Program Studi Pendidikan Tari Universitas Lampung (Unila) menggelar pertunjukan Sendratari “Jejak Khah 2025” di Gedung Teater Tertutup, Taman Budaya, Provinsi Lampung, pada 21–22 Desember 2025.
Pementasan ini mengusung tema “Back to Roots of Darah Putih (Kembali ke Akar Darah Putih)”, yang menggambarkan perjalanan masa awal berdirinya Keratuan Darah Putih. Melalui alur kilas balik, penonton diajak mengenal asal-usul, nilai, serta kekuatan yang menjadi dasar kejayaan keratuan.
Selain menjadi upaya mengingat sejarah, sendratari tersebut juga dimaksudkan untuk menumbuhkan kembali kebanggaan terhadap warisan leluhur bagi generasi masa kini.
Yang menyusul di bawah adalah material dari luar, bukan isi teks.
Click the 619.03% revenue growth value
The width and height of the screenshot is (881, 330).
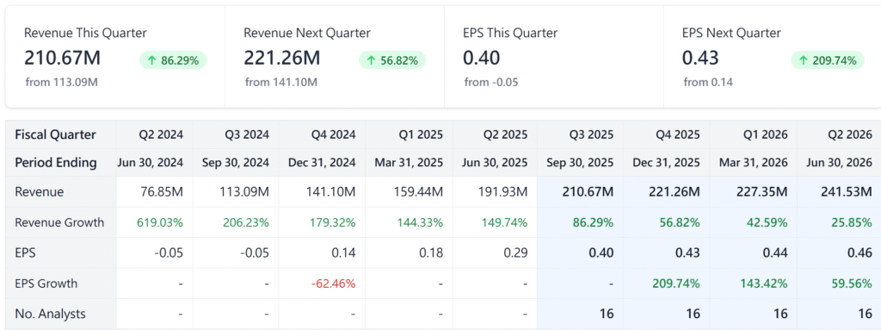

“Jejak Khah 2025” menjadi pertunjukan terakhir mahasiswa Program Studi Pendidikan Tari Unila angkatan 2022 dalam rangkaian acara bertajuk “The last story from Pentawa (cerita akhir dari Pendidikan Tari 2022)”.
Para penari melibatkan mahasiswa-mahasiswi Pendidikan Tari angkatan 2022, alumni dan mahasiswa Pendidikan Tari Unila, serta partisipan dari berbagai institusi, yakni mahasiswa Pendidikan Bahasa Lampung, mahasiswa Pendidikan Bahasa Prancis, mahasiswa Fakultas Teknik Unila, mahasiswa Institut Teknologi Sumatera, mahasiswa Universitas Darmajaya, mahasiswa Universitas Negeri Islam Lampung, siswa SMAN 15 Bandar Lampung, siswa SMAN 10 Bandar Lampung, dan siswa SD 08 Gedong Air Bandar Lampung.
Dekan FKIP Unila, Dr. Albet Maydiantoro, S.Pd., M.Pd., menegaskan komitmen fakultas untuk mendukung pelestarian kebudayaan dan kearifan lokal di Provinsi Lampung melalui pendidikan, penguatan nilai-nilai budaya, serta kontribusi sivitas akademika.
“Tentunya kami sebagai pimpinan dari fakultas keguruan dan ilmu pendidikan sangat-sangat mendukung kegiatan yang sangat positif, tidak hanya tentang tugas akademik di kampus, tetapi bagaimana mahasiswa bisa melestarikan kebudayaan dan kearifan lokal di Provinsi Lampung yang luar biasa banyak,” ujarnya.
Kegiatan ditutup dengan penandatanganan nota kesepahaman (MoU) antara Program Studi Pendidikan Tari Unila dan Keluarga Keratuan Darah Putih. MoU ditandatangani oleh Dr. Albet Maydiantoro dan Raden Yoga Pramana Aji sebagai perwakilan Keluarga Keratuan Darah Putih.
Melalui kerja sama tersebut, kegiatan ini diharapkan memperkuat sinergi antara dunia akademik dan masyarakat adat dalam pelestarian kebudayaan serta kearifan lokal Lampung, sekaligus menjadi wadah pembelajaran kontekstual bagi mahasiswa untuk mengembangkan kreativitas, karakter, dan kepedulian terhadap warisan budaya daerah.